-- Exercise instructions --
Shift every click coordinate by 56 and rewrite the data lines from the start through the line containing "Action: pos(379,575)", inclusive, with all other text unchanged and the pictures left out.

────

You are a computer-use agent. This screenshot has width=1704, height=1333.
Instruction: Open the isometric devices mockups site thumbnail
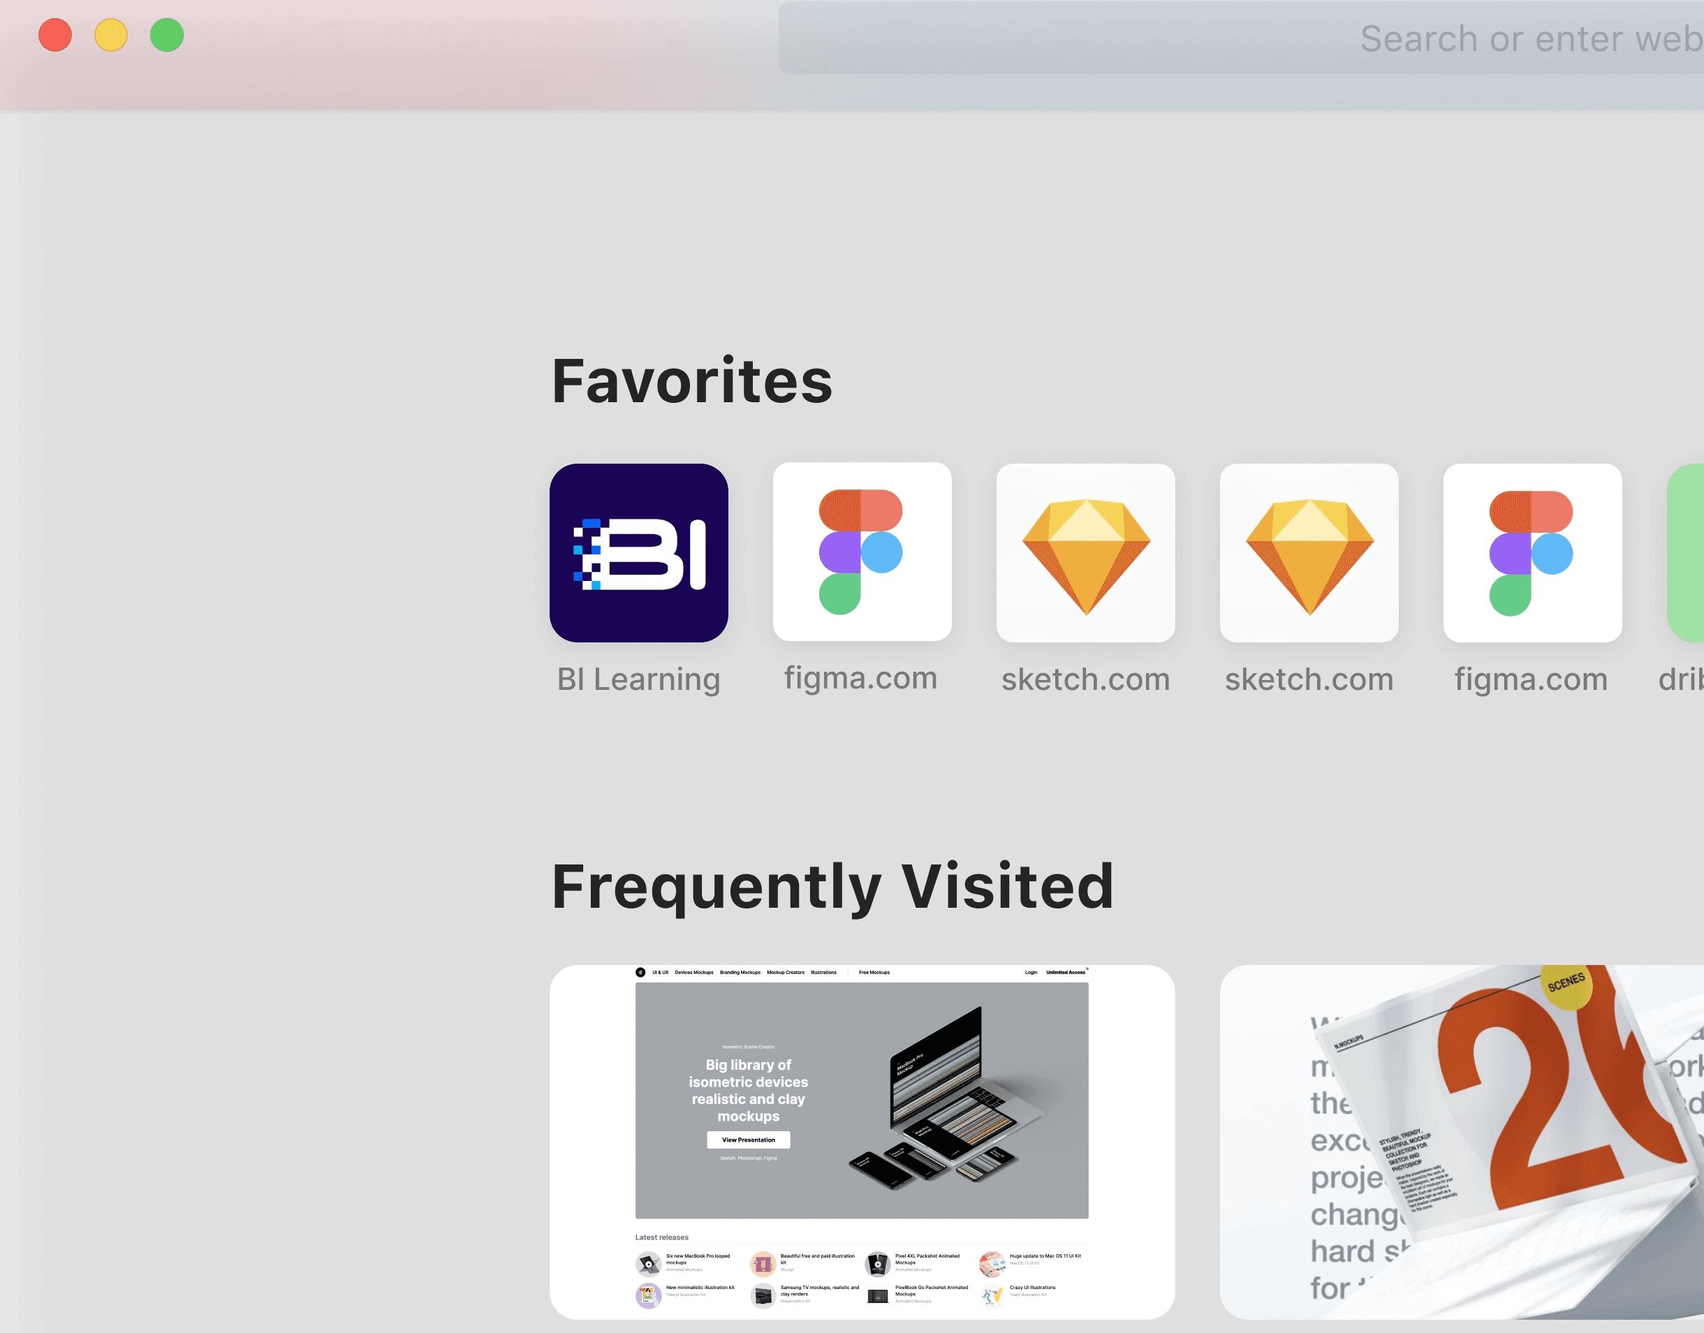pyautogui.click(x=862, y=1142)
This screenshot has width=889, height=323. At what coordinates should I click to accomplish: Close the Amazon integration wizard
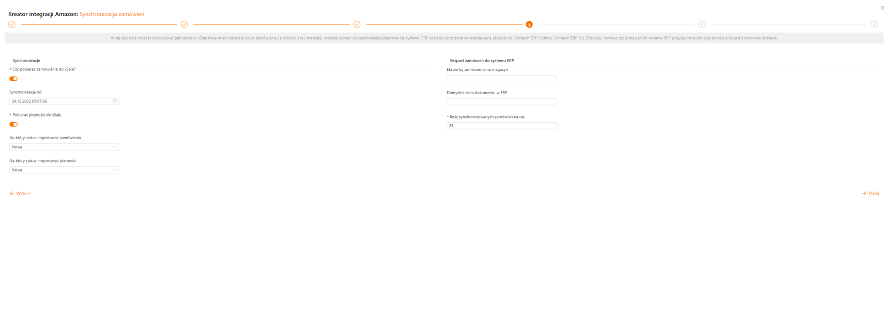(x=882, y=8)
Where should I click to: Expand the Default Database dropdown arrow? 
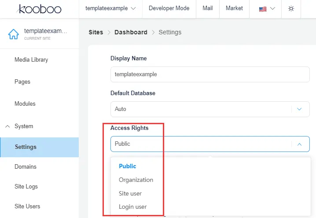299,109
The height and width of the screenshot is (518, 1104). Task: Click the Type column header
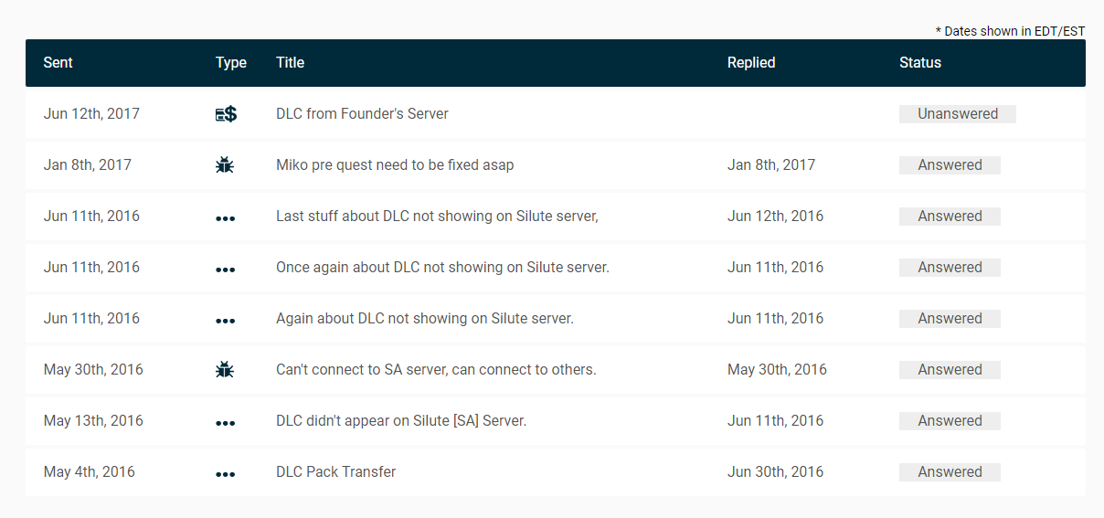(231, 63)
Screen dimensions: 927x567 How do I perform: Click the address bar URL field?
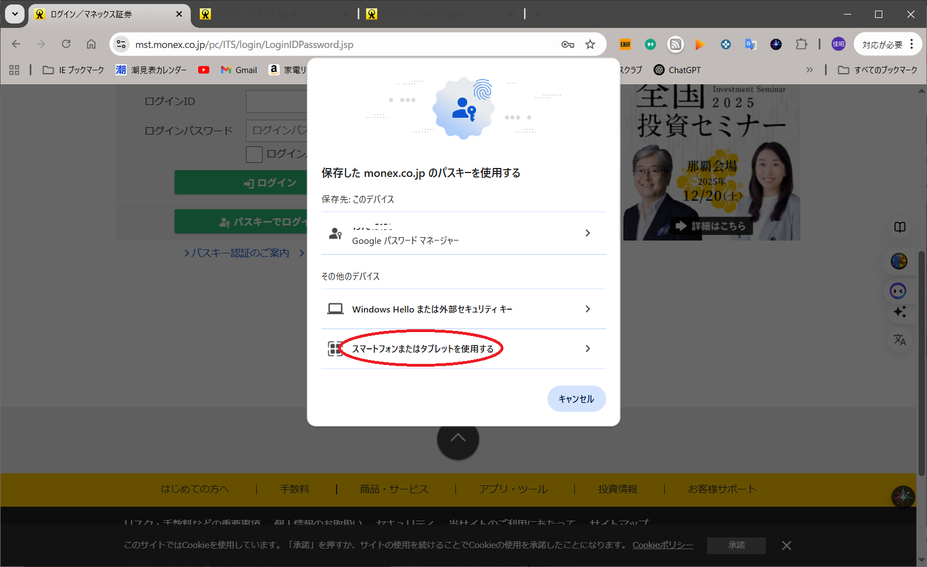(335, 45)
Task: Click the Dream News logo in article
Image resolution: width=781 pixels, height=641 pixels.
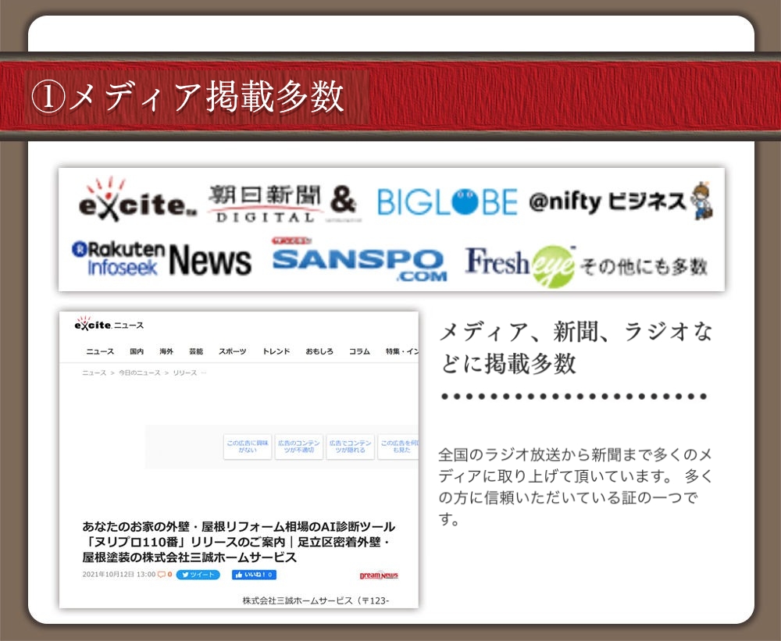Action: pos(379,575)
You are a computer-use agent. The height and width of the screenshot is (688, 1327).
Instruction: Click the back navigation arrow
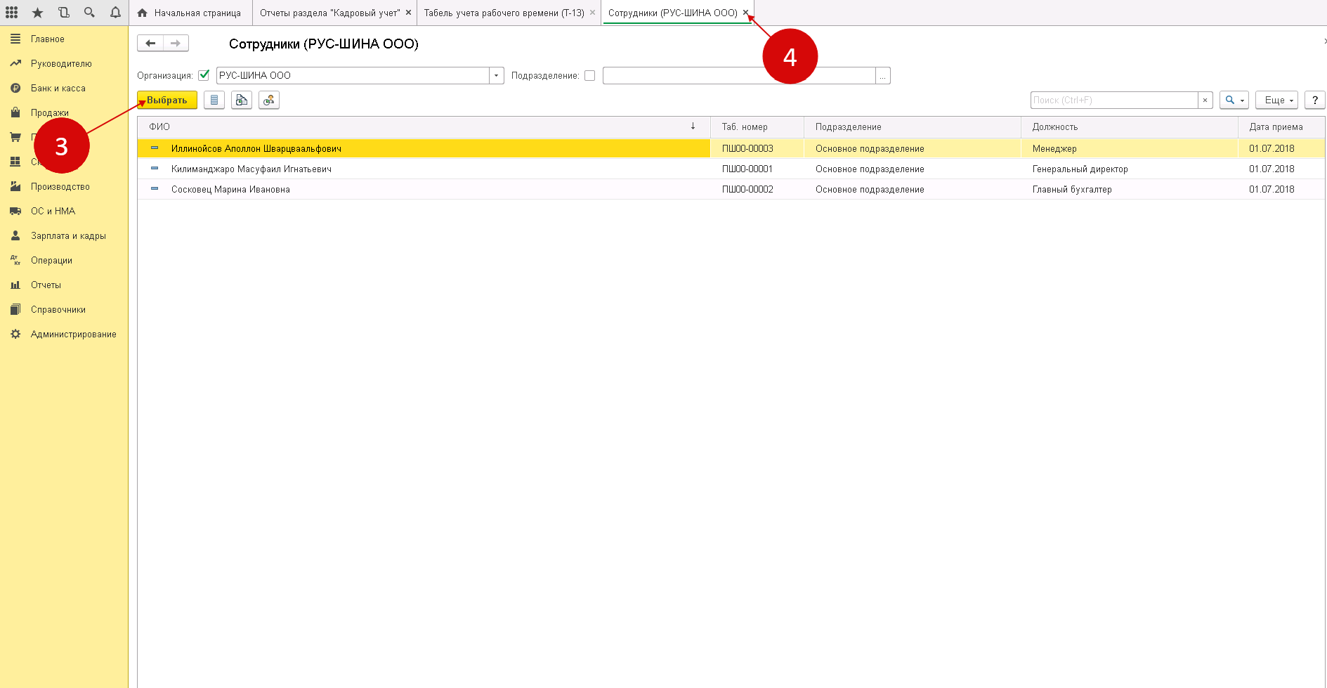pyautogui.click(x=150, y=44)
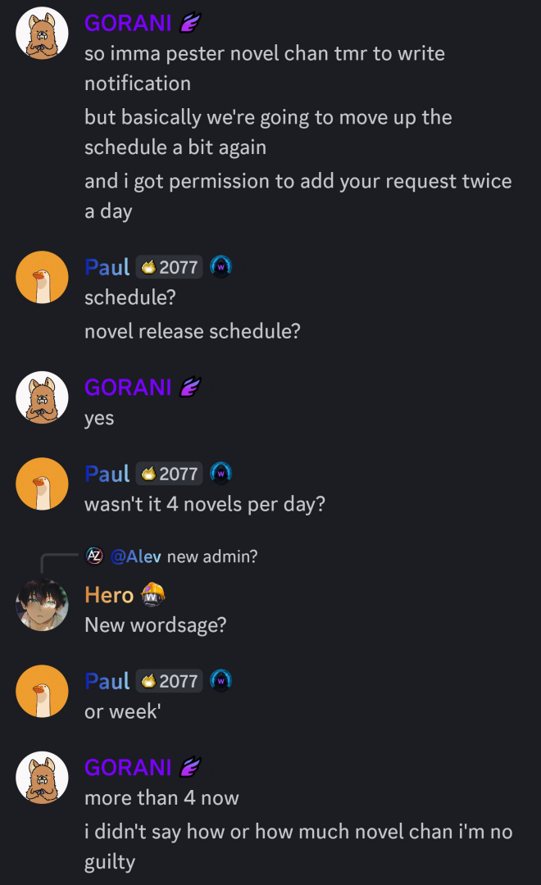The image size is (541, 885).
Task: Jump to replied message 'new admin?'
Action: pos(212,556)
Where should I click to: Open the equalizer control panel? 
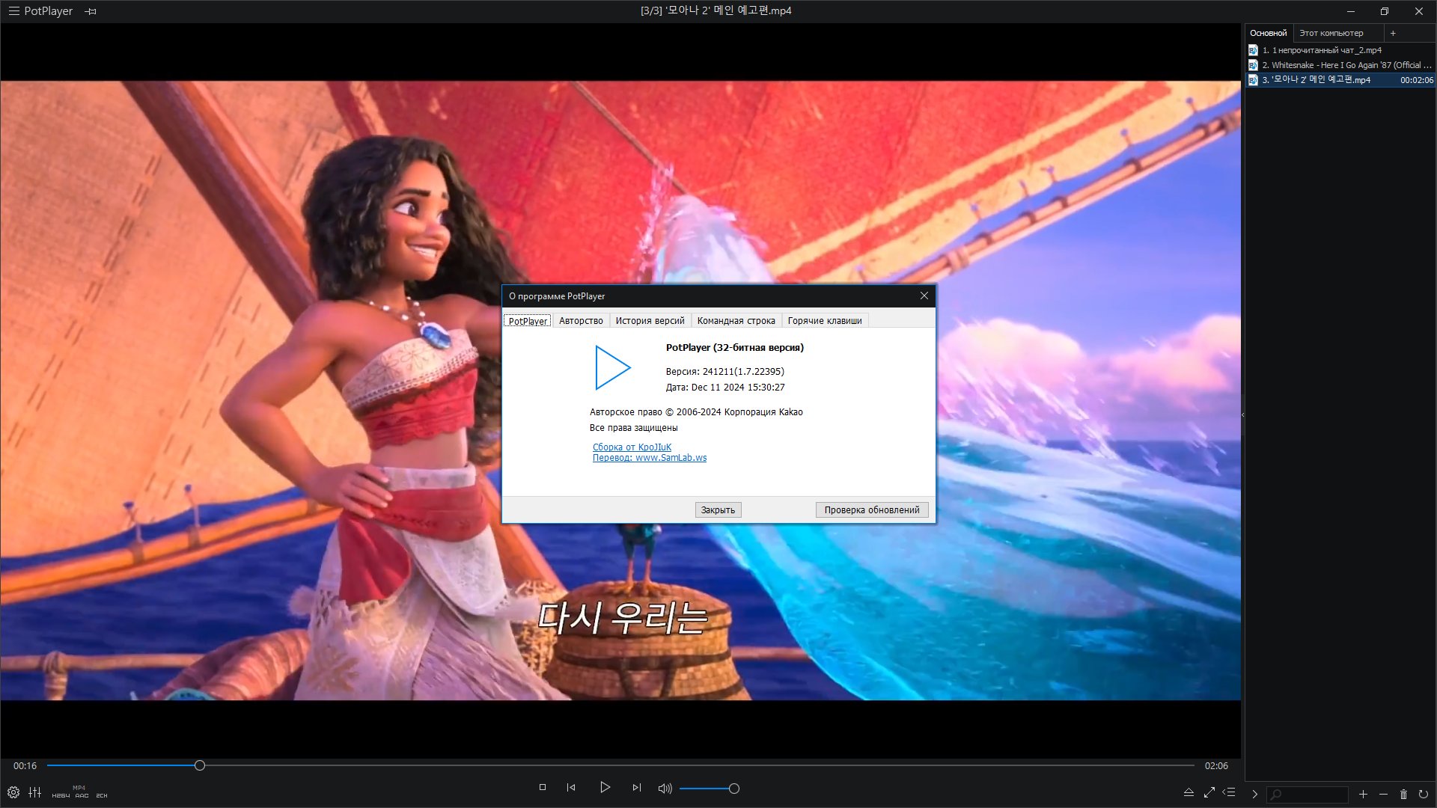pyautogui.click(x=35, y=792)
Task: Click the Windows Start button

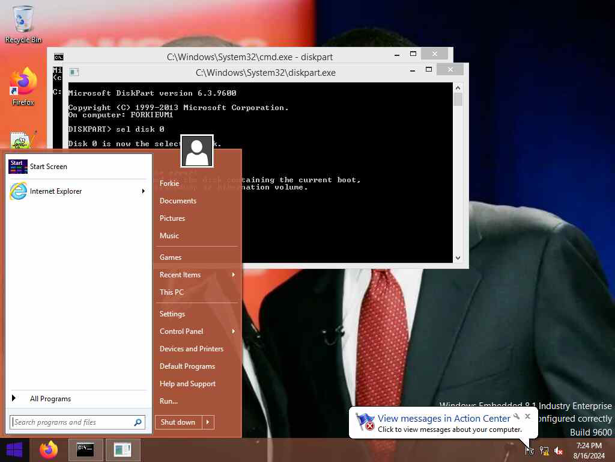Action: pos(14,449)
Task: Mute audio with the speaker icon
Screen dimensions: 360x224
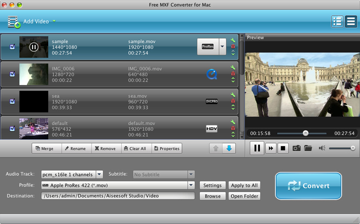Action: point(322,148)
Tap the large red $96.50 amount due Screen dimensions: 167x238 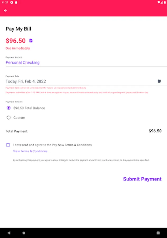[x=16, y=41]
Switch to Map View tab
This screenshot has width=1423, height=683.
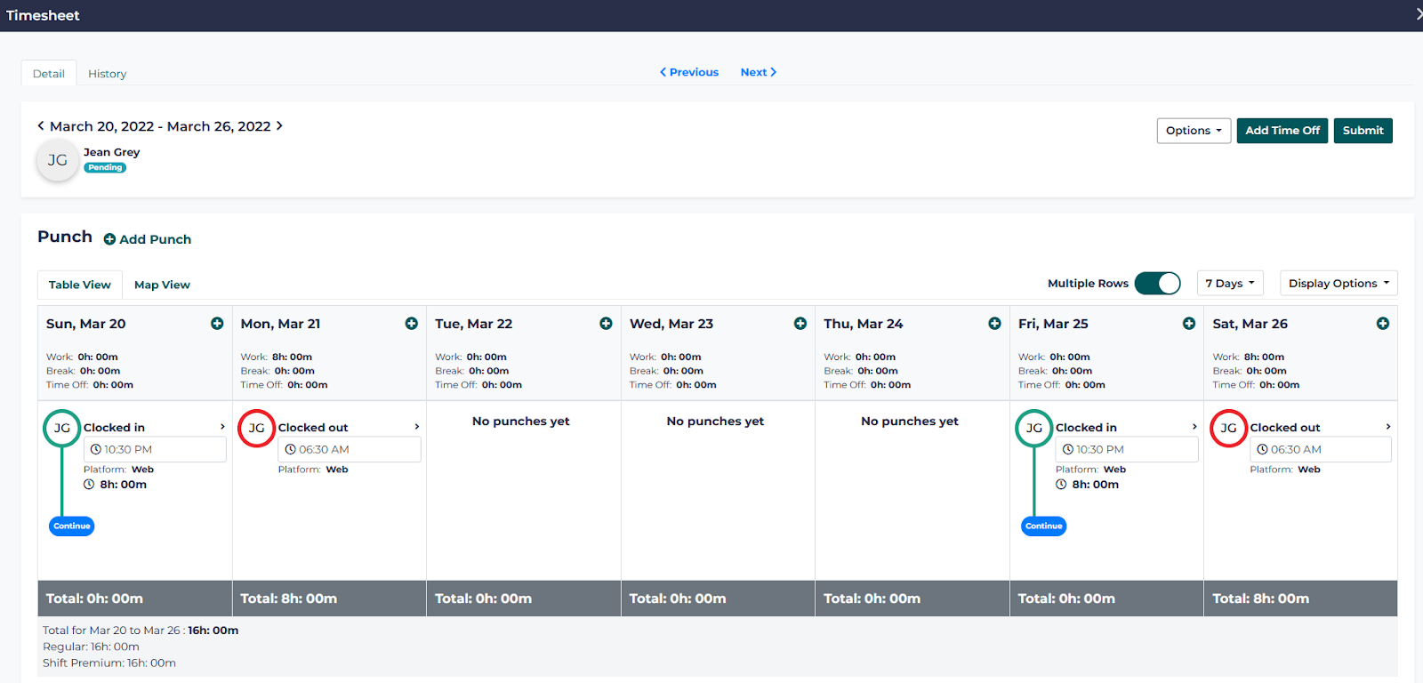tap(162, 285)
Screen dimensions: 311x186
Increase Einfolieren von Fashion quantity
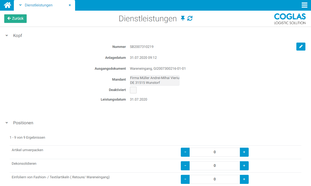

────

-- Solution for this problem --
You are a computer-use agent. This screenshot has width=1704, height=1333.
Instruction: Open the isometric devices mockups site thumbnail
pyautogui.click(x=918, y=1198)
This screenshot has width=889, height=323. At what coordinates should I click to accomplish: Close the Amazon integration wizard
(x=938, y=64)
Where should I click to: Expand the Default Database dropdown arrow? 
355,165
The height and width of the screenshot is (518, 1104). Task: Click the Type column header
(287, 119)
Screen dimensions: 927x567 How do I perform: Click the address bar URL field?
(391, 101)
Task: Click the Dream News logo in article
Image resolution: width=781 pixels, height=641 pixels.
Action: pos(435,631)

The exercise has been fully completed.